Estamos fazendo dos alimentos nossos aliados ou inimigos?

Por Daniel Magnoni, cardiologista e nutrólogo do Hospital do Coração e do Hospital Dante Pazzanese em SP

Extraído da Diretoria de Saúde da Veja 11/12/17

A população necessita se atentar aos hábitos alimentares, que vem influenciando no aumento da incidência de diversas doenças. Segundo dados do VIGITEL 2016, o brasileiro está passando por um momento de transição, saindo da desnutrição e caminhando para a obesidade.

Só nos últimos 10 anos, o aumento foi de 60%. Com isso, é evidente que ainda há um longo caminho a se percorrer em direção a uma alimentação mais saudável e uma qualidade de vida melhor.

A ciência da nutrição já passou por diversas fases. Ovos, pães, manteiga, leite e muitos outros alimentos já foram vistos como vilões da nossa dieta. A comida virou tema científico, com quantidade, jeito certo de preparar e de consumir, e por isso as pessoas vem tomando atitudes extremas com relação a isso. Ou se privam por completo de determinados ingredientes, ou usam a comida como válvula de escape, abusando das quantidades e esquecendo o bom senso.

Restringir não é a solução

Um tema que vem sendo pauta de discussão nesse âmbito, principalmente no governo e em algumas associações, são medidas restritivas, como a taxação de alimentos açucarados, vista por muitos como uma solução desse problema.

 Porém, o que não se vê é que tal ação segue na mesma linha da restrição, e pior, acaba representando uma punição para aquele que deseja consumir alimentos com açúcar, quando o real intuito deveria ser fazê-lo compreender como incluir todos os ingredientes numa dieta equilibrada.

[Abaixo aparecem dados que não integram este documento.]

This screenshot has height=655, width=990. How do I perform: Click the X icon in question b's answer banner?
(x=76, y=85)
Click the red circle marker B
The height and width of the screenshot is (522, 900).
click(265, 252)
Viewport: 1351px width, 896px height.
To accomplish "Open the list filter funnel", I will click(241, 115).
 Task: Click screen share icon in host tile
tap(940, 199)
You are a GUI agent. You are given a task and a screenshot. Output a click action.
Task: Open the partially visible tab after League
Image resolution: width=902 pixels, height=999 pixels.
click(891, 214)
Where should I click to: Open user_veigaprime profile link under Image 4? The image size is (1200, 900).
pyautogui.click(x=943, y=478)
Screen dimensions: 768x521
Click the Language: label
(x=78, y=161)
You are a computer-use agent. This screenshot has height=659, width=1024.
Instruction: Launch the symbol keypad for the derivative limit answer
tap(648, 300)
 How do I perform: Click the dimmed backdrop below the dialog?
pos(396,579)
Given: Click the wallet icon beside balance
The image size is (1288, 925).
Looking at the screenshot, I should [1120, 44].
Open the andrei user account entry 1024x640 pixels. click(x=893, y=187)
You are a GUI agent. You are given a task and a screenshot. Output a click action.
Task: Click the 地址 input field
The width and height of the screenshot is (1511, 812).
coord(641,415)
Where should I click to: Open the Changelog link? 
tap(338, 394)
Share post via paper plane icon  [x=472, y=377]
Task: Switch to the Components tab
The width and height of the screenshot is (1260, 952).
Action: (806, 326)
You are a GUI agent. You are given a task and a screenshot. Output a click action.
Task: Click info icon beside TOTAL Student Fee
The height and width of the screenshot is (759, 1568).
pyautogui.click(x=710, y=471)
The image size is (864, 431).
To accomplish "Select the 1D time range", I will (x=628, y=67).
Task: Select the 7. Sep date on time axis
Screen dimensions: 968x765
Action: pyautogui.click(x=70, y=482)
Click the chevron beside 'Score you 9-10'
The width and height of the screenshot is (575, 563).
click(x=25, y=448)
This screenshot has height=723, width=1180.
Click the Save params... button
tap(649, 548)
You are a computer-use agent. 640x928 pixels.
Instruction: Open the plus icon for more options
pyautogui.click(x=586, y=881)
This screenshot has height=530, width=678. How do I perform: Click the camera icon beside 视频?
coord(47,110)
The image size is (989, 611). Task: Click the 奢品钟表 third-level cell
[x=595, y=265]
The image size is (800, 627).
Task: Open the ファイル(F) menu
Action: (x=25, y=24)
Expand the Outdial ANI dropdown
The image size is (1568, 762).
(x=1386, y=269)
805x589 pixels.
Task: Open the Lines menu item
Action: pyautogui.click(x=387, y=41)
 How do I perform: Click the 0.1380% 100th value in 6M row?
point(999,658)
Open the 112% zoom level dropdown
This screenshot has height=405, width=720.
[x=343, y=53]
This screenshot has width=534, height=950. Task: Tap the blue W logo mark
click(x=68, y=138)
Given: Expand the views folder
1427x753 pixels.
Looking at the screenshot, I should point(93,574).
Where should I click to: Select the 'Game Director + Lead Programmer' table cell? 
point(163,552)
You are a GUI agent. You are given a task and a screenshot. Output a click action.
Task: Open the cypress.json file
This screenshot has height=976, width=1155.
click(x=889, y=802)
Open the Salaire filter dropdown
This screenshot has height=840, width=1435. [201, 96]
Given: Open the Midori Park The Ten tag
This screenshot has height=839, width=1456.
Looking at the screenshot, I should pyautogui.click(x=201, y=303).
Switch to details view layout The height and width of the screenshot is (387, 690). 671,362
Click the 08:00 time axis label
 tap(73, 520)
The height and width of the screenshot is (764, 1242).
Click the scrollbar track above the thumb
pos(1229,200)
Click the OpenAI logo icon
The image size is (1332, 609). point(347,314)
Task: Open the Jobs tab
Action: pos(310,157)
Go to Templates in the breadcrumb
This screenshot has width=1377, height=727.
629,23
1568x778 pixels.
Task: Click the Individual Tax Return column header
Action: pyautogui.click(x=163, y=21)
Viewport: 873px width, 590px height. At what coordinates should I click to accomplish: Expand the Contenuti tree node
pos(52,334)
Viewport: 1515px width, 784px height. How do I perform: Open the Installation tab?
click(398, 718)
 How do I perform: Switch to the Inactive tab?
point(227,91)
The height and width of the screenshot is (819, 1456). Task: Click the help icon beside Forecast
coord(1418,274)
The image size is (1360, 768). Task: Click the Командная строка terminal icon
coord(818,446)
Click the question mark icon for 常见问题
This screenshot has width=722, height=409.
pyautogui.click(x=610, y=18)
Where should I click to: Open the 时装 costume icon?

Outro ponto conflitante é a mudança na rotulagem. O rótulo dos alimentos, além de informar e fornecer dados referentes aos nutrientes, deve educar e tornar o conhecimento dos alimentos mais acessível. Colocar informações punitivas e alarmistas sobre os nutrientes também é uma forma errônea de legislar.

Aprendendo com o Paradoxo Francês

Antigamente, os cientistas não entendiam como os franceses não tinham colesterol alto e problemas do coração, mesmo comendo gordura e açúcar, o que ficou conhecido como “O Paradoxo Francês” e dominou a mídia nos anos 90.

 Porém, ficou comprovado que a justificativa é seu estilo de vida— eles caminham, cozinham, comem com calma e em porções pequenas — o que faz com que comer açúcar e gordura e tomar vinho, por exemplo, não tenha um impacto negativo na saúde, pelo contrário.

Atividades físicas regulares, que estejam adequadas ao estilo de vida de cada um e que se sustentem por mais tempo, são recomendações que devem ser seguidas e complementam uma alimentação adequada, proporcionando uma melhor qualidade de vida das pessoas. Extremismos, tanto em dietas como exercícios, tendem a não ser sustentáveis por muito tempo, o que dificulta o controle da própria saúde.

Equilíbrio é o segredo

A mensagem que deve ficar é: tenha equilíbrio em todos os aspectos da vida. Pode comer de tudo um pouco, desde que seja com bom senso e acompanhamento, por profissionais de saúde de forma regular. A proibição gera compulsão e não resolve os principais problemas de saúde do país.